───── Provided passage ─────

Capitalising on the craze for things Japanese as manga-type stories permeate through to our youngest readers, this is an energetic, fast-moving series that will capture the imaginations of younger readers who are ready for independent reading but still need the support of short text and illustrations which are integral to that text. Falk and Flowers seem to feed off each other in a symbiotic relationship that knows exactly what their audience wants and how to give it to them and offer stories that are going to maintain that zest for reading as the transition from instructional reader to free choice is made. With chapters finishing at just the right time and the book finishing on a cliff-hanger that sets up the next episode, the books make perfect read-alouds which will have their listeners demanding more and scurrying to the library looking for the next in the series.
Charlie is a hard-working ranch dog. There is always so much to do on the ranch – riding, roping, feeding, fixing, and making sure pesky critters stay away from the homestead. But there’s fun too, especially when it’s time to play ball. His favourite is football, or is it soccer? Or basketball? Or something else?
This is a cheerful story that will appeal to all those who have dogs, or who would like one, and the ending will provide a laugh. Even though it is American it emphasises the fun dogs can offer as well as how they contribute so much to our lives in a practical way. Recently there was a news story about Molly, a little dog who accompanies twins to an ACT school because her super-sensitive nose can detect when their ketones change and they are in need of insulin, and this story about Charlie (who is real) could be a kick-starter to how dogs help us in everyday life. The children will be familiar with the work of guide dogs but there are all sorts of assistance dogs whose work is often unknown. Perhaps it is time to celebrate all that these fun, four-legged furry creatures do for us. Getting to know Charlie with his floppy ears, droopy eyes and short legs would be a great start.

───── Record excerpts ─────

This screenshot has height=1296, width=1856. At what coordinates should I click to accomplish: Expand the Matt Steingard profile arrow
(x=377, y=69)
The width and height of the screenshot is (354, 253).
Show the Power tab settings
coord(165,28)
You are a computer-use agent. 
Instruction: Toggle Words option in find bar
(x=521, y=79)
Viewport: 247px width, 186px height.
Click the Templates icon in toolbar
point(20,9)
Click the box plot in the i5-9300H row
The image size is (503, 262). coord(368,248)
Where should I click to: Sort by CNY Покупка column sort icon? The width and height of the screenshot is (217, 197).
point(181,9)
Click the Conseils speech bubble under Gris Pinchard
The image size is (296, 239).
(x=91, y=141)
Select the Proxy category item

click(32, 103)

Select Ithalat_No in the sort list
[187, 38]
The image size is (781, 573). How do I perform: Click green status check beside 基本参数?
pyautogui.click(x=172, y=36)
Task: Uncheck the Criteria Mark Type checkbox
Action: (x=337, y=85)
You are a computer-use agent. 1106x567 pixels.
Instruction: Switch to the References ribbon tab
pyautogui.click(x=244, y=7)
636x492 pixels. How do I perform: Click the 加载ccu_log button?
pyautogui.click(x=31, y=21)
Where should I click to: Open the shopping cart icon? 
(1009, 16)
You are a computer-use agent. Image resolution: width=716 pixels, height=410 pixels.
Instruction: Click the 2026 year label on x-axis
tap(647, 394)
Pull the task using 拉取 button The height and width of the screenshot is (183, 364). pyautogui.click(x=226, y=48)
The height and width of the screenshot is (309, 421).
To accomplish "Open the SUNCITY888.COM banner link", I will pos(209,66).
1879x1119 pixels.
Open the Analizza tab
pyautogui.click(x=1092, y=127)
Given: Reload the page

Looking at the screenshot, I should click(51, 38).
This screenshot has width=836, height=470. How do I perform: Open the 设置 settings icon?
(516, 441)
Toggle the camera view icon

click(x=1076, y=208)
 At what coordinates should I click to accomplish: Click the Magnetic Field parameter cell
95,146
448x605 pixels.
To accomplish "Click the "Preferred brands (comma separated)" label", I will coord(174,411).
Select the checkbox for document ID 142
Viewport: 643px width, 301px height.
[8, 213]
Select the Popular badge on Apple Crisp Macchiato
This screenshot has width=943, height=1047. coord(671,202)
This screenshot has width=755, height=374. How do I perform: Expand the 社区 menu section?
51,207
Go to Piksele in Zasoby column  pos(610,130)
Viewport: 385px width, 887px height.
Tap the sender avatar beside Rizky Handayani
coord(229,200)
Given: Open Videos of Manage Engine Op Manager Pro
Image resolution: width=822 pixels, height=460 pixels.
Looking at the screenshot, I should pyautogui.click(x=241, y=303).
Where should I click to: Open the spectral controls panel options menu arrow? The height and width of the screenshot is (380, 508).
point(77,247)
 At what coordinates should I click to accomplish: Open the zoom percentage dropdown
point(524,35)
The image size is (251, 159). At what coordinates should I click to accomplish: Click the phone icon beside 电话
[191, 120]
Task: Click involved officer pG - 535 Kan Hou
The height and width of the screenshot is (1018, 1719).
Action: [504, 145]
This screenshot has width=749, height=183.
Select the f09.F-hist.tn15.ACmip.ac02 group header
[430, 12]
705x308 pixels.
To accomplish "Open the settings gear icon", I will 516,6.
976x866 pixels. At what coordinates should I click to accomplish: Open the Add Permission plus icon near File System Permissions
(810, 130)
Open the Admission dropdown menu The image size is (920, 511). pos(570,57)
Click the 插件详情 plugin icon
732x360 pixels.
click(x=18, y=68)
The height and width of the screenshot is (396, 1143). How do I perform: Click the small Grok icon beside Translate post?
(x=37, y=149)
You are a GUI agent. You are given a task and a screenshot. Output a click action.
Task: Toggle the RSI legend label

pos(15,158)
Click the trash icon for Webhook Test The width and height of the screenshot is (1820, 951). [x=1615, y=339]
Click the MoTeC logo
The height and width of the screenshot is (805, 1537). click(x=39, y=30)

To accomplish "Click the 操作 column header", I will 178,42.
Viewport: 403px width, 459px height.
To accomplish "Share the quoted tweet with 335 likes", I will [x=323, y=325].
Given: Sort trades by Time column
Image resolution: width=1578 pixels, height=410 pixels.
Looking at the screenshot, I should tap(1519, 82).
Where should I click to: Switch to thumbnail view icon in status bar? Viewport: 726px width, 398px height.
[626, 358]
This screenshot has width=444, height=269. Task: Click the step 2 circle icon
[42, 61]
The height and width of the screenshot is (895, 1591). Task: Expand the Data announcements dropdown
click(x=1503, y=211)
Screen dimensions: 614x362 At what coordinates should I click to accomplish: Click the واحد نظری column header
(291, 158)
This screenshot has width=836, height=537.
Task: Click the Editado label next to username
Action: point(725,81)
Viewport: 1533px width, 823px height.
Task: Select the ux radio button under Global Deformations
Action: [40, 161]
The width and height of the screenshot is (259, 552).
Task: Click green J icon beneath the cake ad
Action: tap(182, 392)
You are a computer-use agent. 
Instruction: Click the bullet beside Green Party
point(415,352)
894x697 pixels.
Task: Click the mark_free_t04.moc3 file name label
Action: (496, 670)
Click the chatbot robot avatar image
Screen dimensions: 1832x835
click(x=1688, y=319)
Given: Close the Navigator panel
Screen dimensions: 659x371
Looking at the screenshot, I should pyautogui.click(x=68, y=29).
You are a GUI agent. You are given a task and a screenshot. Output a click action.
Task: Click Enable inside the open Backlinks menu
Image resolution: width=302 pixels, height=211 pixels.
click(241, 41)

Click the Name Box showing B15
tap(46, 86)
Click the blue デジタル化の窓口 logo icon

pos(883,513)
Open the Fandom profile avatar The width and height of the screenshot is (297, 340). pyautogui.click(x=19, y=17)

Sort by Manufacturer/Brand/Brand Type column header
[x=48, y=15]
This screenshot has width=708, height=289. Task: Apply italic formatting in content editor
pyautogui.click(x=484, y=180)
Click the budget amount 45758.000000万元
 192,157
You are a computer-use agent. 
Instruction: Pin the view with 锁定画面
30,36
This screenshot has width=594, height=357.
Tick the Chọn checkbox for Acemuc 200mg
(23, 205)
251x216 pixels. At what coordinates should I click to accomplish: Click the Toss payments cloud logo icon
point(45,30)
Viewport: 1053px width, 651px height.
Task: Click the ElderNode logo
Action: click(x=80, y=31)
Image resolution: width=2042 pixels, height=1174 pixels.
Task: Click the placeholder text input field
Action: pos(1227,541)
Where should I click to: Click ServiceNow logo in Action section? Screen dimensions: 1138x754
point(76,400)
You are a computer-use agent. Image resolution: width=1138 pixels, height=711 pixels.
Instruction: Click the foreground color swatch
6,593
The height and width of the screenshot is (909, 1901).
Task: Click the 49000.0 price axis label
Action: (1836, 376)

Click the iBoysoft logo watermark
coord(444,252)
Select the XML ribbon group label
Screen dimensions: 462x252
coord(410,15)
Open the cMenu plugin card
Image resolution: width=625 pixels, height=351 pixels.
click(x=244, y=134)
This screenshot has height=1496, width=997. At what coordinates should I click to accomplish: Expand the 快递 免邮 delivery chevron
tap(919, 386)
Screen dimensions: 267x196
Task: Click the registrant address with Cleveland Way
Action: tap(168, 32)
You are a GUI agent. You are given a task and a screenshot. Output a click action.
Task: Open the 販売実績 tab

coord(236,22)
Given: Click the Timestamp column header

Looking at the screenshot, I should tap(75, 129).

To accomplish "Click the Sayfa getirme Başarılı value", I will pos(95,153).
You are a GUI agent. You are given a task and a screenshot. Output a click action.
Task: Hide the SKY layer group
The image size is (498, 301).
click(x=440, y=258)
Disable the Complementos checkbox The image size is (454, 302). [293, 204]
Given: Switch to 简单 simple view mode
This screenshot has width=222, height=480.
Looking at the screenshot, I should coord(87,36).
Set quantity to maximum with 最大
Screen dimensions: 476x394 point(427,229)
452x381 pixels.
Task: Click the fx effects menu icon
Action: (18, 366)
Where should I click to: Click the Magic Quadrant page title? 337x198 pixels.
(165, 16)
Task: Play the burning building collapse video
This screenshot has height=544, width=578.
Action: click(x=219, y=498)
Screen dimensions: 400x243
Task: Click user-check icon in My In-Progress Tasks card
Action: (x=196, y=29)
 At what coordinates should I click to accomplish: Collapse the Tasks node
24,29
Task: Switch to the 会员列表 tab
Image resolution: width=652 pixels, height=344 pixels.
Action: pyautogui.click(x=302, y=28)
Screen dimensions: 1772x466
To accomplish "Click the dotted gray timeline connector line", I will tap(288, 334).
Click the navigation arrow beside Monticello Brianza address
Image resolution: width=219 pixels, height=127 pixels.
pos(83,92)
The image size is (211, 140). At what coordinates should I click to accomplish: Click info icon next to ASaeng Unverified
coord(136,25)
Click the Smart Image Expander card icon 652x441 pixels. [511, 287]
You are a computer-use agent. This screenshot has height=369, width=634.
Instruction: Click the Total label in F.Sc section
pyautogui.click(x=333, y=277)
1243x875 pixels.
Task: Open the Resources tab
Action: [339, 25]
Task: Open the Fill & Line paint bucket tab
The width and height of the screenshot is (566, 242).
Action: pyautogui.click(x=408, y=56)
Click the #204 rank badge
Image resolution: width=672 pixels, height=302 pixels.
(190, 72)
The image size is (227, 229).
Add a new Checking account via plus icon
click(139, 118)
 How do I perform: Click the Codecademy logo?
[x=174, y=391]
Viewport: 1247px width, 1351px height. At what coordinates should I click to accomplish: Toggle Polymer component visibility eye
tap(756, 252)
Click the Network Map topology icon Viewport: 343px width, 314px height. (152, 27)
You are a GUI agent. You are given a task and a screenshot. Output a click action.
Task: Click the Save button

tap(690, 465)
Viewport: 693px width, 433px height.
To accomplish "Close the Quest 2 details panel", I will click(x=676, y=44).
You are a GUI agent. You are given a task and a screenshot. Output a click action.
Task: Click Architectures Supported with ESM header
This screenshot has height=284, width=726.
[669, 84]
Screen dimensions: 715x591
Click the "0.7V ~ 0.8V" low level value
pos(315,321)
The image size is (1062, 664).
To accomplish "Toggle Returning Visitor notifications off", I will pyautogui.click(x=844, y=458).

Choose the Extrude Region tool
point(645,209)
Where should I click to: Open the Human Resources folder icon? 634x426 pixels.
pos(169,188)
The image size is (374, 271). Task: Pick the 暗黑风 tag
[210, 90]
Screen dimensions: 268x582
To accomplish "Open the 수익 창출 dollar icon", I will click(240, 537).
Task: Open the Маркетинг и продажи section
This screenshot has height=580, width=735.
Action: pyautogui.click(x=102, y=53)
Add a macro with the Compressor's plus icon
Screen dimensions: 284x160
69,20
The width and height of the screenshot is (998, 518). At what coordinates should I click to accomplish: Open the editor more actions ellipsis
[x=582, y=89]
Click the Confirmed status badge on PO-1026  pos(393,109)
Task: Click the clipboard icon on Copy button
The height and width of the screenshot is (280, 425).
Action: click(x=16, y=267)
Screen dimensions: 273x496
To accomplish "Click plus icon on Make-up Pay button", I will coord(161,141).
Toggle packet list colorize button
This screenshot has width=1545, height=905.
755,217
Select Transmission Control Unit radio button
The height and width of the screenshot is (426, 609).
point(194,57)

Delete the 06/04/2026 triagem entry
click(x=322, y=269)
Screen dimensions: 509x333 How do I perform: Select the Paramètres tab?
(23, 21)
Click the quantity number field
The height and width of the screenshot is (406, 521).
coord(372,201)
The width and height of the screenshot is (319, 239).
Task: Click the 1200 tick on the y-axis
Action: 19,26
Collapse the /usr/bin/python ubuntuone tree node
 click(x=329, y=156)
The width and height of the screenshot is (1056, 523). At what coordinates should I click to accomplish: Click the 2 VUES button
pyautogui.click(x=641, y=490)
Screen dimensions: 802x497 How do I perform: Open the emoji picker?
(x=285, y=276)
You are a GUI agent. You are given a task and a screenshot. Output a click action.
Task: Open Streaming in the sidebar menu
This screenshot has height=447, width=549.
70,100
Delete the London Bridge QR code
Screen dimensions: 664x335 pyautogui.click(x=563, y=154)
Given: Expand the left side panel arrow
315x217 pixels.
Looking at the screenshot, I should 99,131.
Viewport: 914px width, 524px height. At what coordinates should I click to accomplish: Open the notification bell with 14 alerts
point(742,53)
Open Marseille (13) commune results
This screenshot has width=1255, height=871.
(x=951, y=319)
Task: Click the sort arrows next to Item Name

─────

> _Directions_
#1 In the dataset entries, report every line that contains the string "dropdown", matching case exactly.
#2 Continue the children's book reviews from the point where they stop.

> _Results for each task_
#1
 At what coordinates should I click to accomplish: Open the zoom percentage dropdown
Open the Admission dropdown menu The image size is (920, 511). pos(570,57)
The height and width of the screenshot is (895, 1591). Task: Expand the Data announcements dropdown

#2
“Once there was a boy who had to leave home…and find another.” As he climbs into an open rowboat, armed with just a book, a bottle and a blanket in his backpack he clutches a teacup filled with the earth from where he used to play. As he sails over the seas, sometimes rough and wild, sometimes smooth and calm, through light and dark days constantly watching for a speck that would grow into a new land he is reminded of what he has left and understands how things can change with a whisper. But throughout his seemingly endless journey he protects his teacup of soil and watches a miracle begin.
Born from the story of her family’s own journey, Rebecca Young has created a most delicate and sensitive narrative that encapsulates the experience of leaving the familiar for the new, whether literal or metaphorical. We don’t know learn why the boy has left home – that is up to the reader to speculate based on individual experience – but for anyone who has had to take that first step on an unfamiliar path, the shades of dark and light, the feeling of forward and backward, the heights of the ups and the depths of the downs will be familiar. But at no stage does the reader lose a feeling that there will be a positive ending. Hope shines through both the words and the pictures and the final double spread captures the innate optimism of life.
Matt Ottley’s illustrations are exquisite. Using a carefully chosen palette and a remarkable vision, they echo the sparse text interpreting the mood and the theme. As well as the physical threat and comfort of the sea, they also symbolise the threats and comforts of life itself and the individual’s need and ability to navigate them. Ottley says, “…it was the most beautiful picture book I’d ever read. It is such a huge story about the human spirit, about loss and grief, love and joy, about beauty and also high adventure.” He describes being able to interpret the words as “an artist’s dream”.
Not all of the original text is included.